Last week, Apple admitted that it throttles CPU performance on iPhone models with lower-capacity batteries, all in the interest of conserving battery life and, above all, preventing unexpected shutdowns. As Apple noted in a brief statement on the matter: “Lithium-ion batteries become less capable of supplying peak current demands when in cold conditions, have a low battery charge or as they age over time, which can result in the device unexpectedly shutting down to protect its electronic components.”
Not surprisingly, Apple has since been hit with a wave of class-action lawsuits, with the underlying allegation being that Apple has a pattern of introducing iOS updates that purposefully limit performance as to compel iPhone owners to shell out money for new devices. But while allegations that Apple engages in planned obsolescence are nothing new, engaging in such behavior in France is actually considered a crime. As a result, a Paris-based activist group called HOP has gone so far as to actually file a criminal lawsuit against Apple, making jail for Apple execs an actual possibility.
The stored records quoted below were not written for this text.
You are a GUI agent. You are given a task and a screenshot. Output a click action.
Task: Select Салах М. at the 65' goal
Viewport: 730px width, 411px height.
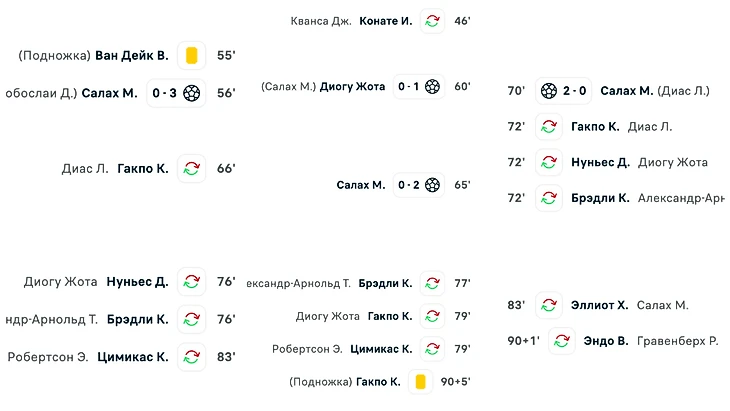pyautogui.click(x=361, y=185)
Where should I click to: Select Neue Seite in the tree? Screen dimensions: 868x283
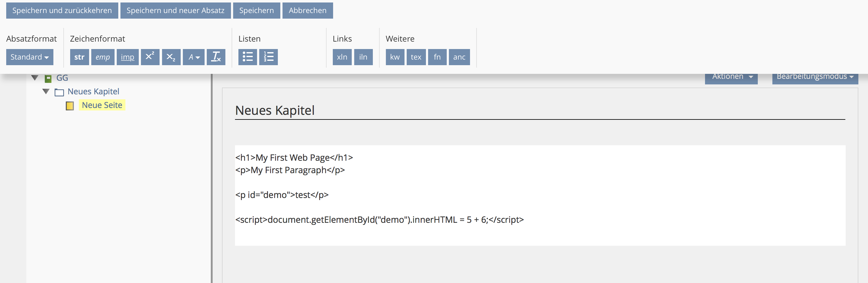coord(102,105)

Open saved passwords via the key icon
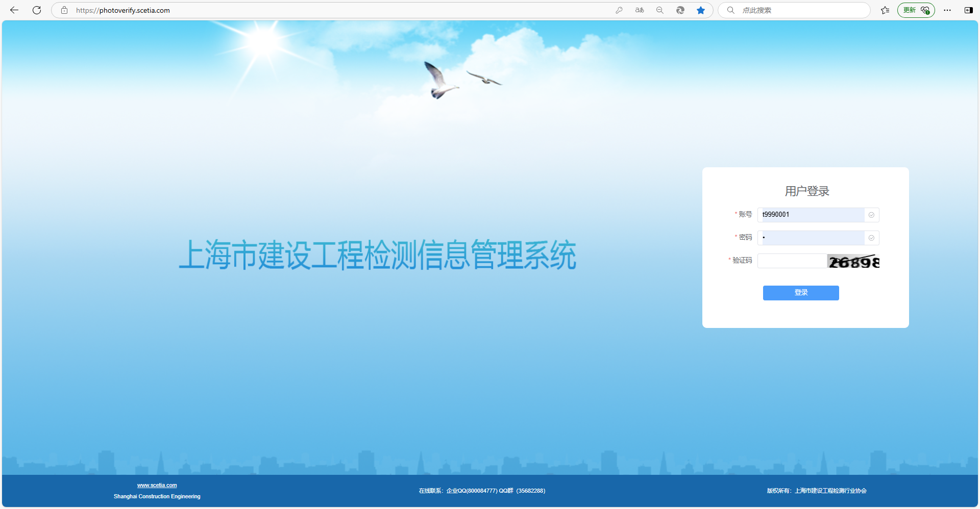[x=619, y=10]
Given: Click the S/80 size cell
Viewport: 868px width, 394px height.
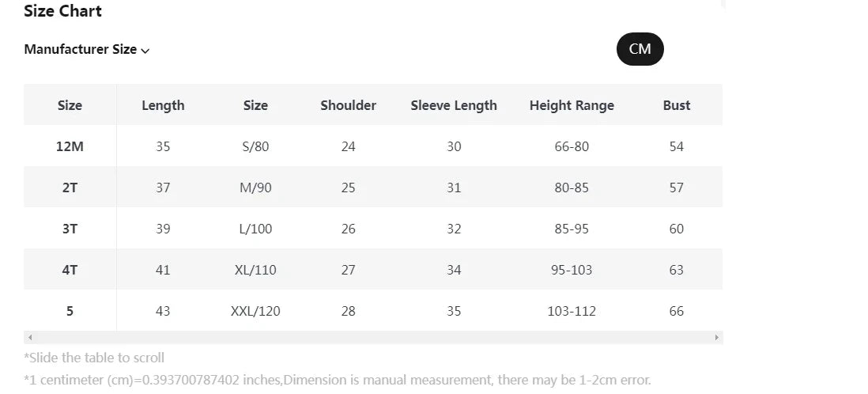Looking at the screenshot, I should point(255,146).
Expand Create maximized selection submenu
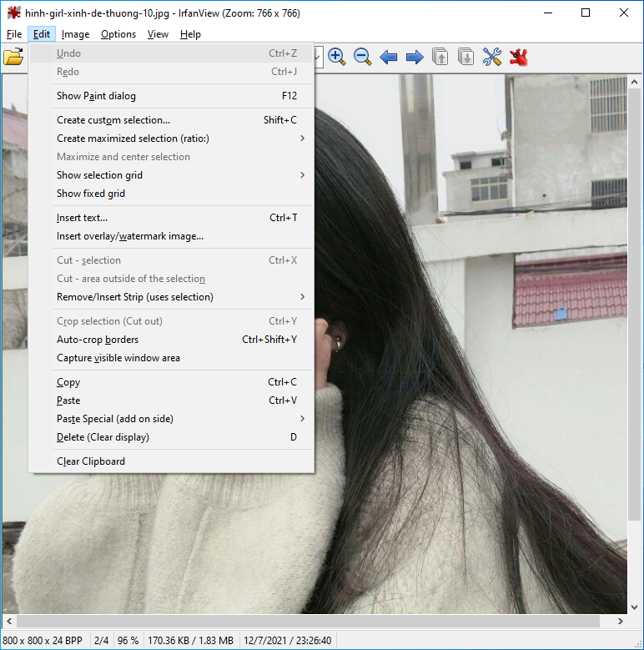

“Apple has put in place a global strategy of programmed obsolescence in order to boost its sales” of new iPhones,” the group said in a statement first noticed by The Local. “Everything is organised to force consumers to renew their smartphones… these practices are unacceptable and can not go unpunished. It is our mission to defend consumers and the environment against this waste organized by Apple “
As for potential penalties, the law in France holds that the punishment for planned obsolescence is a fine of 300,000 euros, 5% of annual sales, and a maximum prison sentence of two years in prison. It’s worth noting that the law is geared towards French manufacturers, which is to say that the odds of Apple executives actually winding up in prison are zero. French law can be thorny, though, as evidenced by Uber executives in France who faced jail time a few years back before prosecutors ultimately decided to seek a fine as opposed to a prison sentence.